Other Ideas and Quotes
There is so much more that I learned from Charlie and if I continued I would fill a book. Instead, I’ll end this with just a small subset of the topics that he’s greatly affected my thinking on and related quotes:
On Working Hard
“Another thing you have to do, of course, is to have a lot of assiduity. I like that word because it means: sit down on your ass until you do it.“
On Learning
“I constantly see people rise in life who are not the smartest, sometimes not even the most diligent, but they are learning machines. They go to bed every night a little wiser than when they got up and boy does that help — particularly when you have a long run ahead of you.“
On Approach to Life
“Spend each day trying to be a little wiser than you were when you woke up. Discharge your duties faithfully and well. Slug it out one inch at a time, day by day. At the end of the day — if you live long enough — most people get what they deserve.“
On Failure
“There’s no way that you can live an adequate life without many mistakes. In fact, one trick in life is to get so you can handle mistakes. Failure to handle psychological denial is a common way for people to go broke.“
On Envy
“Someone will always be getting richer faster than you, this is not a tragedy.“
On Holding on to Your Ideas
“Any year that passes in which you don’t destroy one of your best loved ideas is a wasted year.“
On Narrow-Mindedness
“Most people are trained in one model — economics, for example — and try to solve all problems in one way. You know the saying: ‘To the man with a hammer, the world looks like a nail.’ This is a dumb way of handling problems.“
On Old Age
“The best armor of old age is a well-spent life preceding it.“
On Reading
“In my whole life, I have known no wise people who didn’t read all the time — none, zero.“
On Incentives
“Well, I think I’ve been in the top 5% of my age cohort all my life in understanding the power of incentives, and all my life I’ve underestimated it.

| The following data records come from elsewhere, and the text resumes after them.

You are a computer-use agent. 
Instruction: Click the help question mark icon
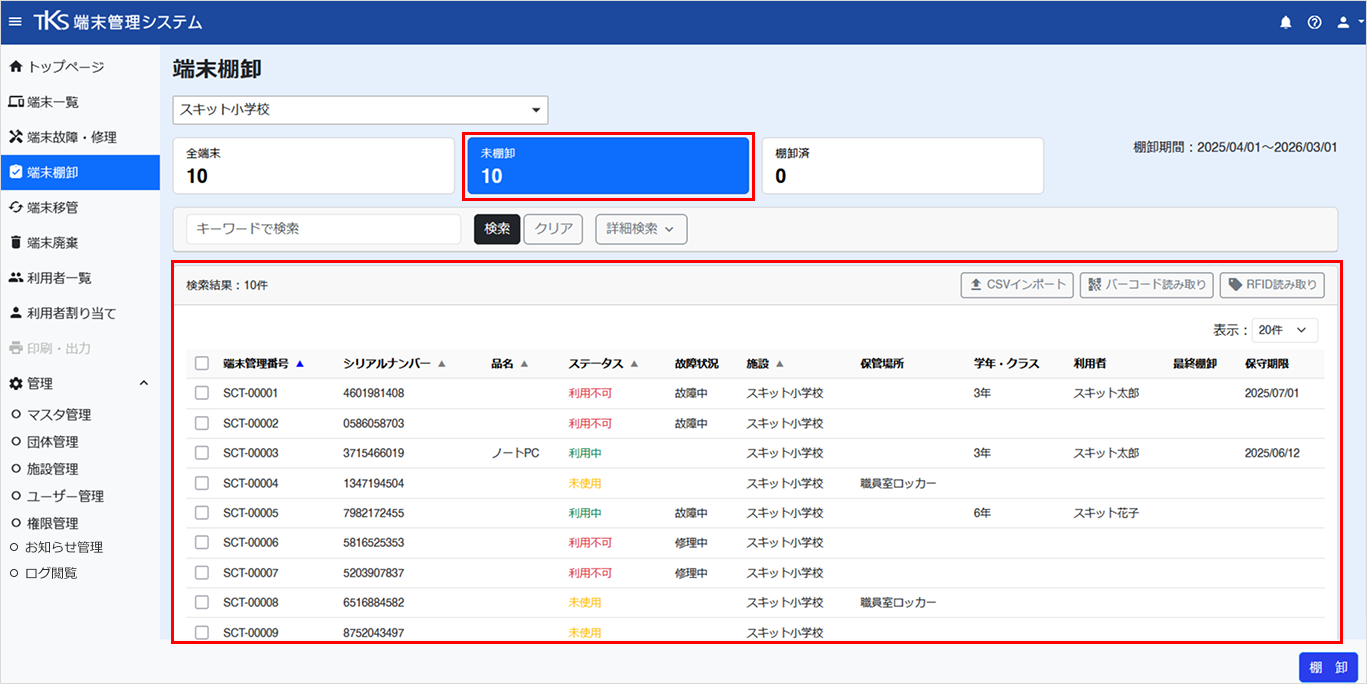pyautogui.click(x=1314, y=22)
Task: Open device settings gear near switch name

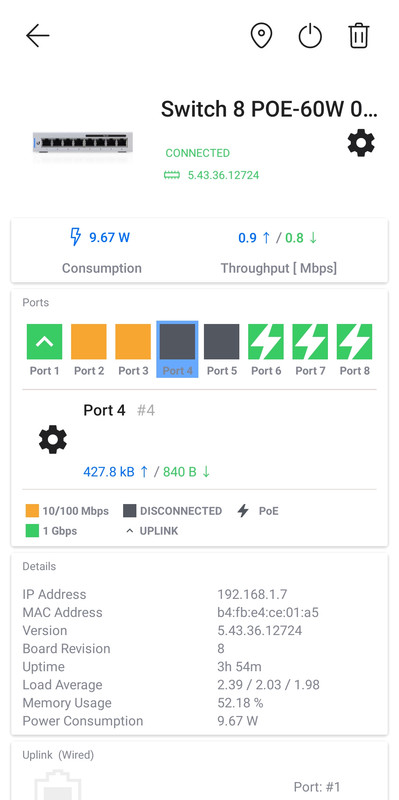Action: coord(361,143)
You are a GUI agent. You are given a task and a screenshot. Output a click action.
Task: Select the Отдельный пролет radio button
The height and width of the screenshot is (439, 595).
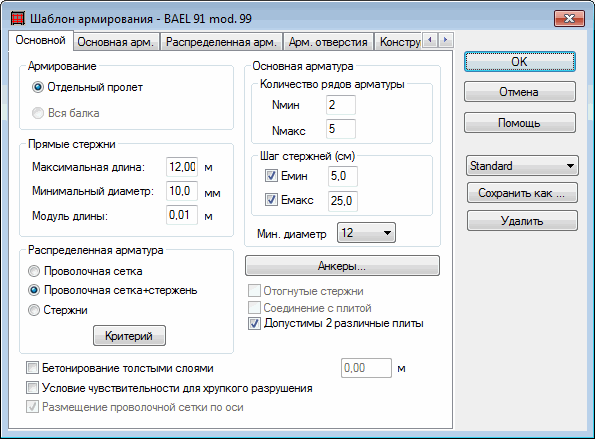[38, 87]
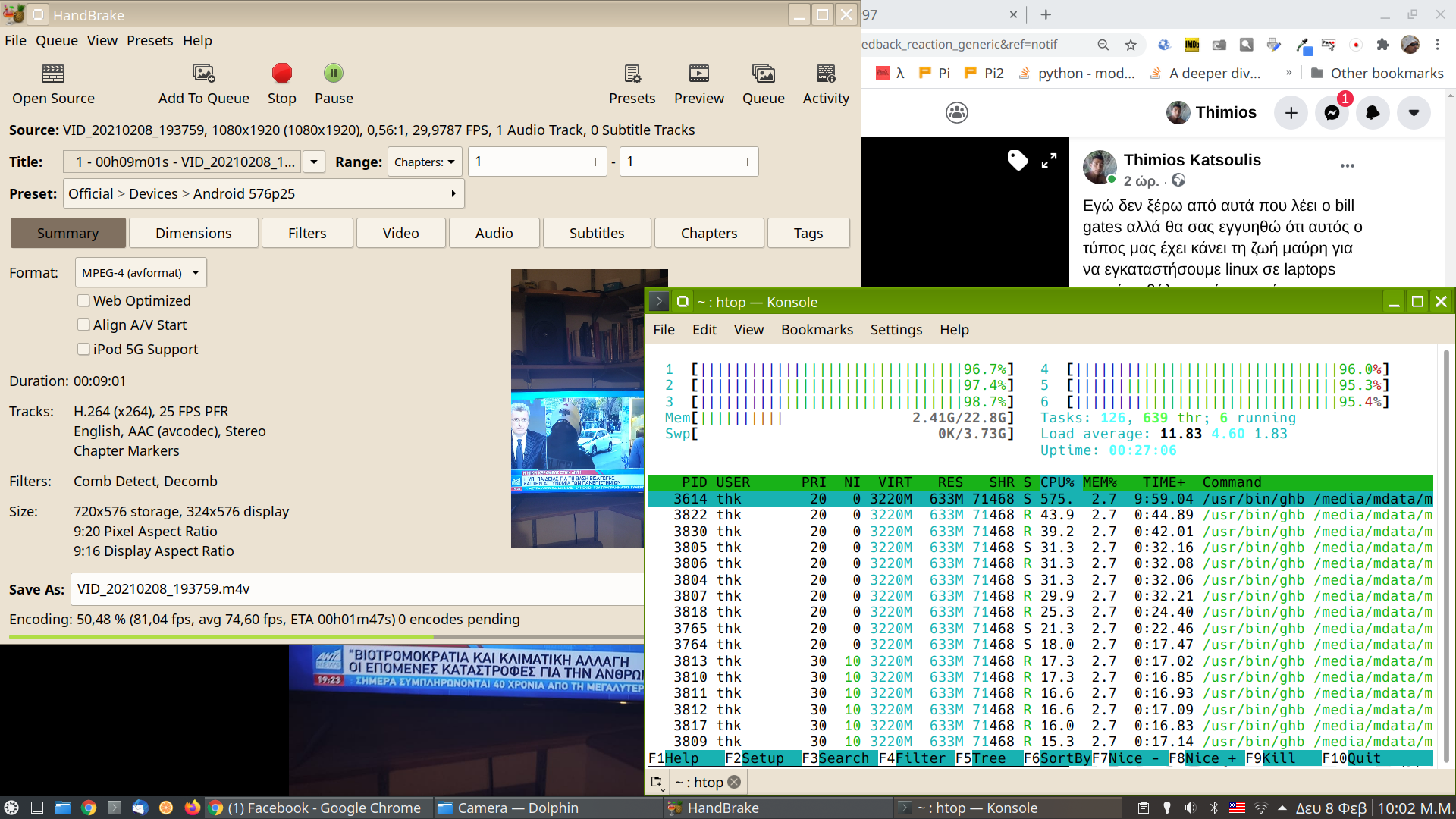The height and width of the screenshot is (819, 1456).
Task: Stop the encode with the red Stop icon
Action: click(281, 73)
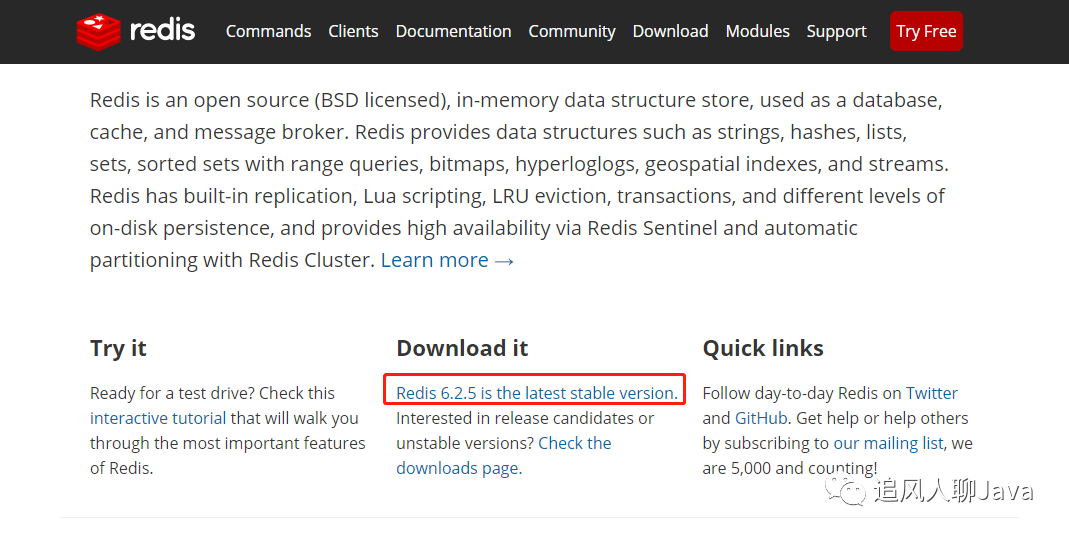The width and height of the screenshot is (1069, 537).
Task: Follow the Twitter link
Action: pos(931,393)
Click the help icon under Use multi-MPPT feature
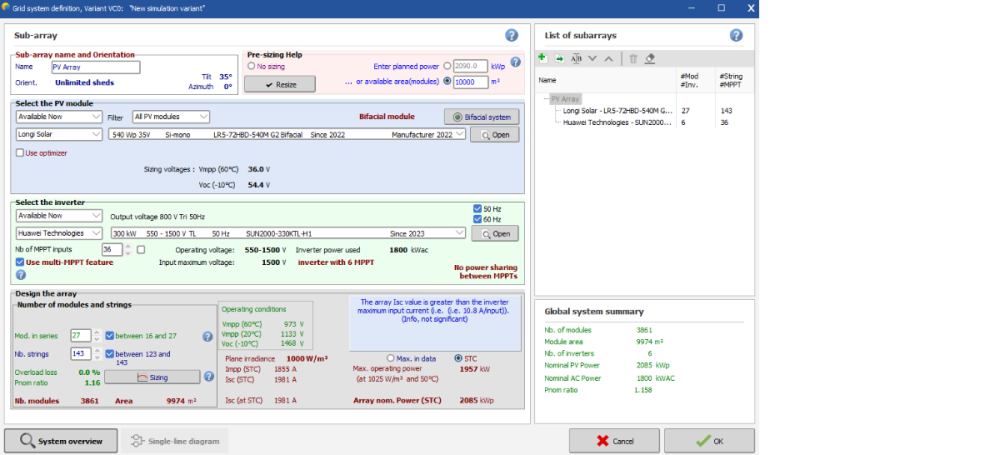The width and height of the screenshot is (1000, 455). pos(20,275)
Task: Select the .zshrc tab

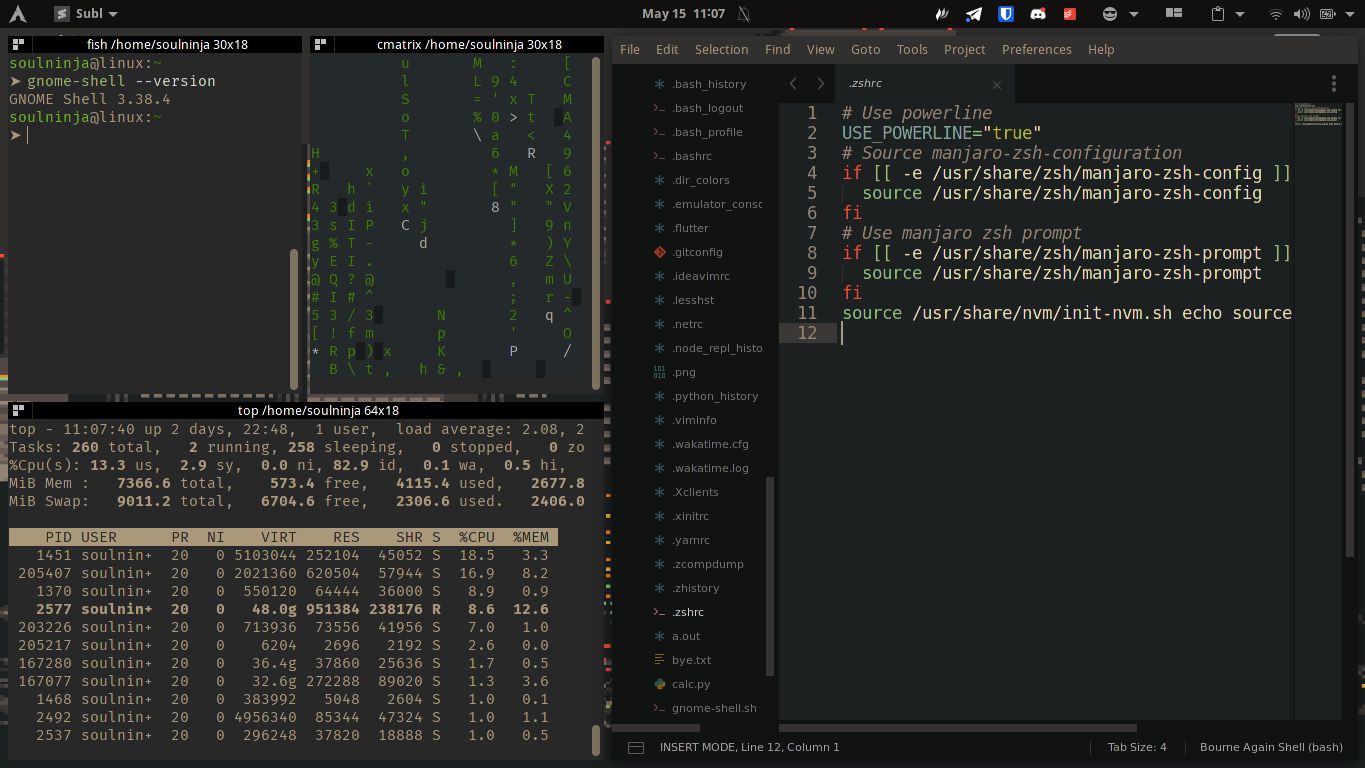Action: coord(865,84)
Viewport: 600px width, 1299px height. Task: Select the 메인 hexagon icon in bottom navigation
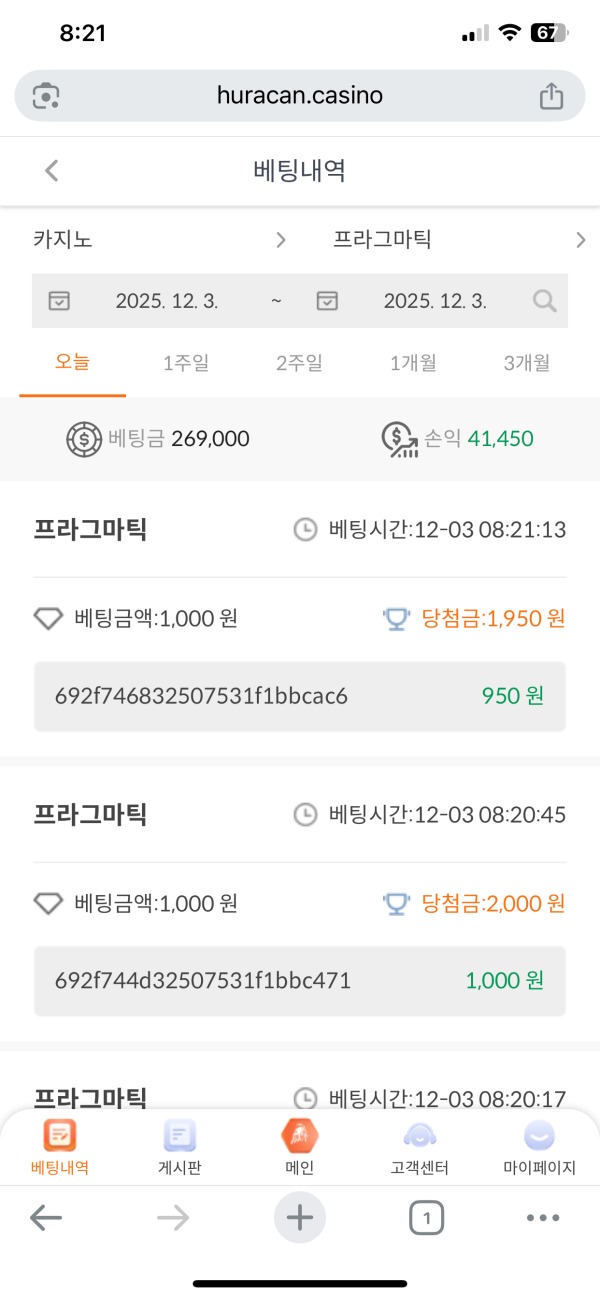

And never a year passes but I get some surprise that pushes my limit a little farther.”
On Math
“Without numerical fluency, in the part of life most of us inhibit, you are like a one-legged man in an ass-kicking contest.“
On Thinking
“People calculate too much and think too little.”
On Who to Associate With
“Oh, it’s just so useful dealing with people you can trust and getting all the others the hell out of your life. It ought to be taught as a catechism. … [W]ise people want to avoid other people who are just total rat poison, and there are a lot of them.”
Thank You Charlie Munger
It’s not easy to find a great mentor but I’ve been lucky to have access to the best one I could have ever hoped for. From the bottom of my heart, I want to thank you Charlie for everything that you’ve done for me and the generosity that you’ve shown sharing your wisdom all these years. The best way that I can think of to show my appreciation is to live my life according to your teachings and be generous with sharing my wisdom with others just as you did.